[Collected data entries]
▬▬▬▬▬▬▬▬▬▬

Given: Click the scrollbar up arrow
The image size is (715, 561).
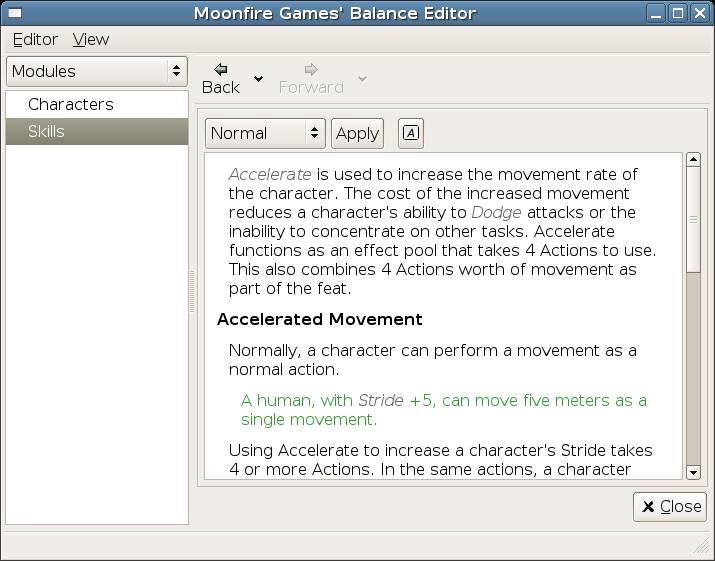Looking at the screenshot, I should pyautogui.click(x=693, y=159).
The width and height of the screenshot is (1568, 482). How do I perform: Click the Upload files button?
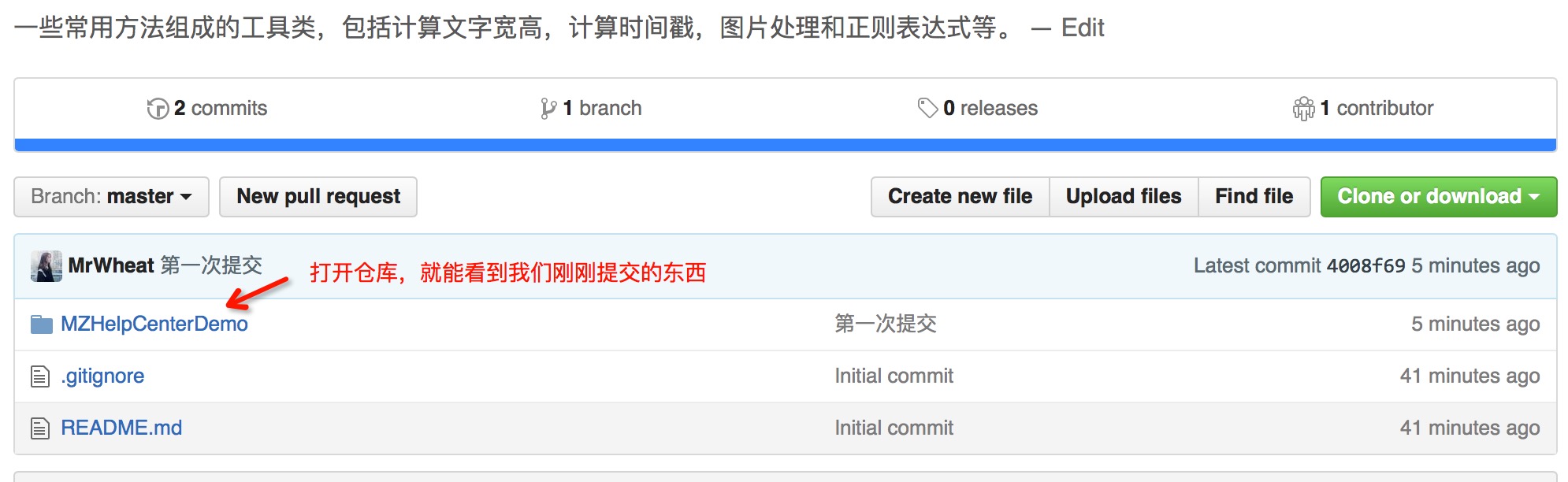click(x=1124, y=197)
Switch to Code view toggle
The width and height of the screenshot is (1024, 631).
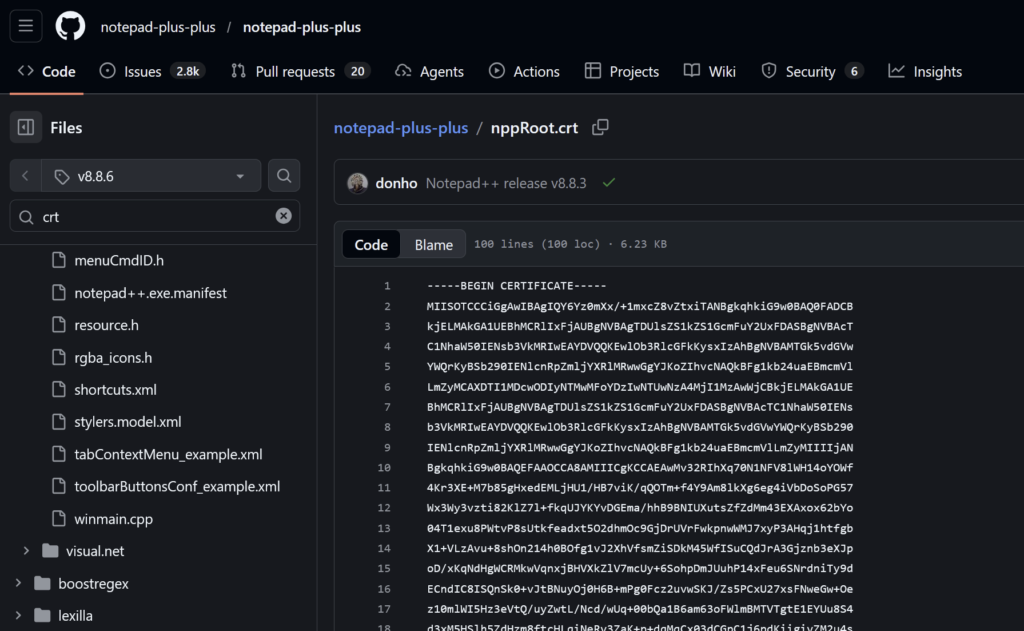point(371,245)
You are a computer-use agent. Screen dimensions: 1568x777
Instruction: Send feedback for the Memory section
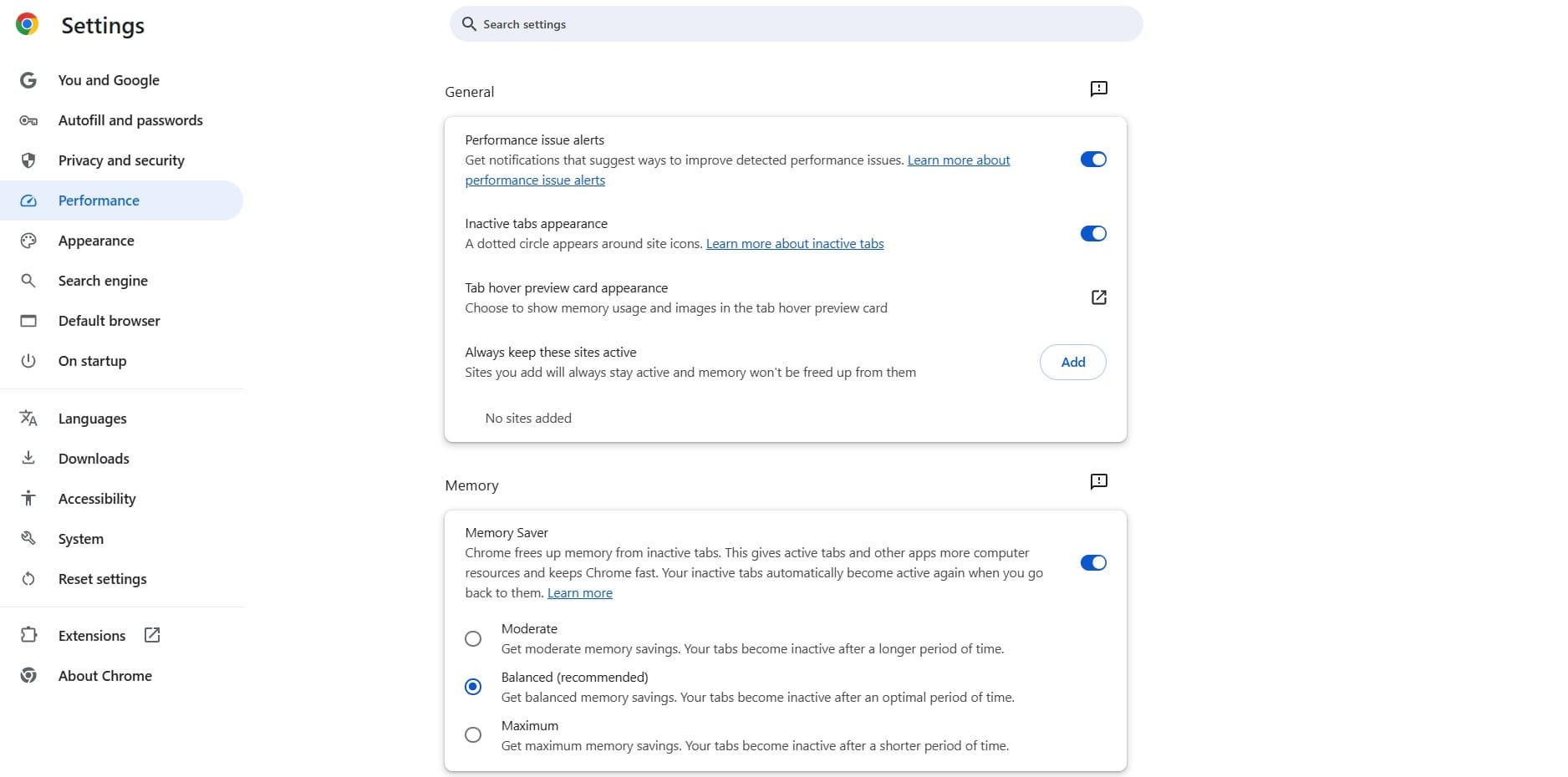(x=1098, y=481)
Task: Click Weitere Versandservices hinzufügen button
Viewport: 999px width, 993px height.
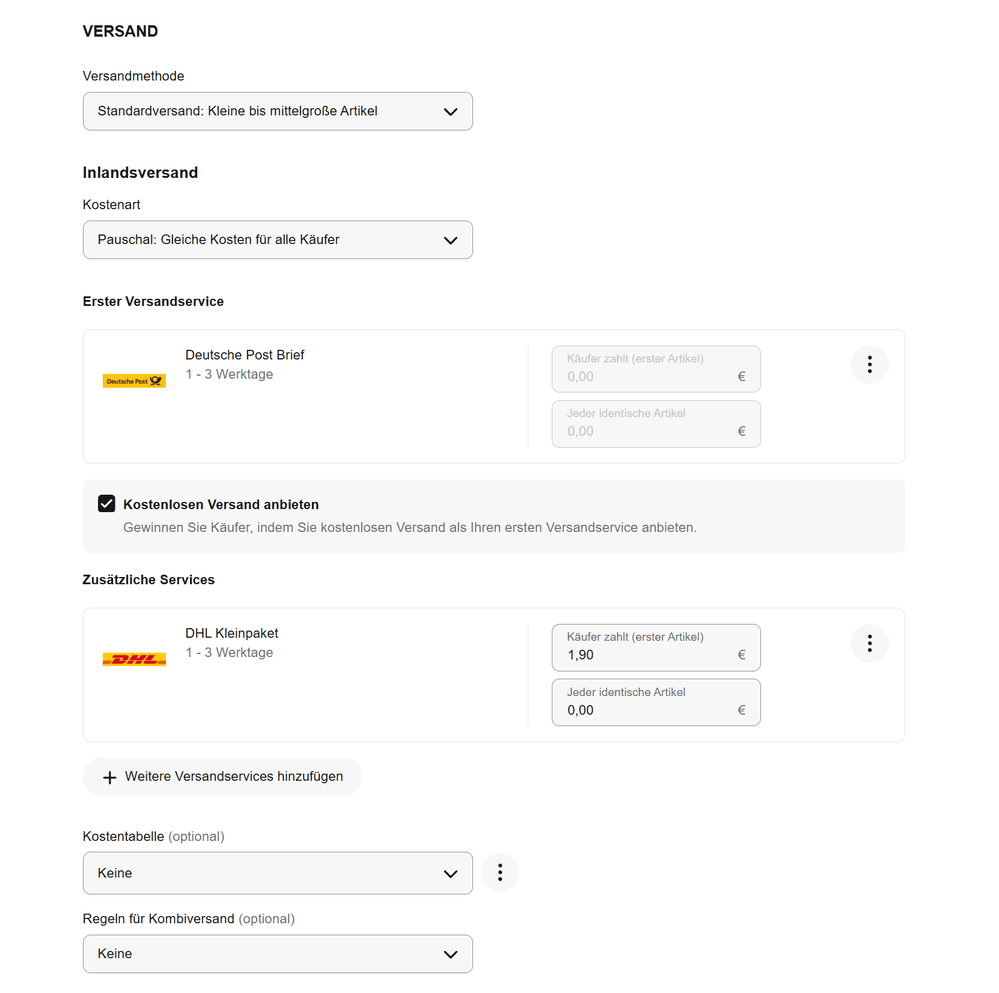Action: pyautogui.click(x=222, y=776)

▬▬▬▬▬▬▬▬▬▬

• [WHAT IS NEEDED] Every line of the data above should be returned exactly, with the pictures removed.

• [YOUR RESPONSE]
Given: Click the scrollbar up arrow
The image size is (715, 561).
Looking at the screenshot, I should pyautogui.click(x=693, y=159).
The width and height of the screenshot is (1568, 482). How do I perform: Click the Upload files button?
click(x=1124, y=197)
Switch to Code view toggle
The width and height of the screenshot is (1024, 631).
point(371,245)
You are a computer-use agent. Screen dimensions: 1568x777
Instruction: Send feedback for the Memory section
(x=1098, y=481)
Task: Click Weitere Versandservices hinzufügen button
Viewport: 999px width, 993px height.
Action: pyautogui.click(x=222, y=776)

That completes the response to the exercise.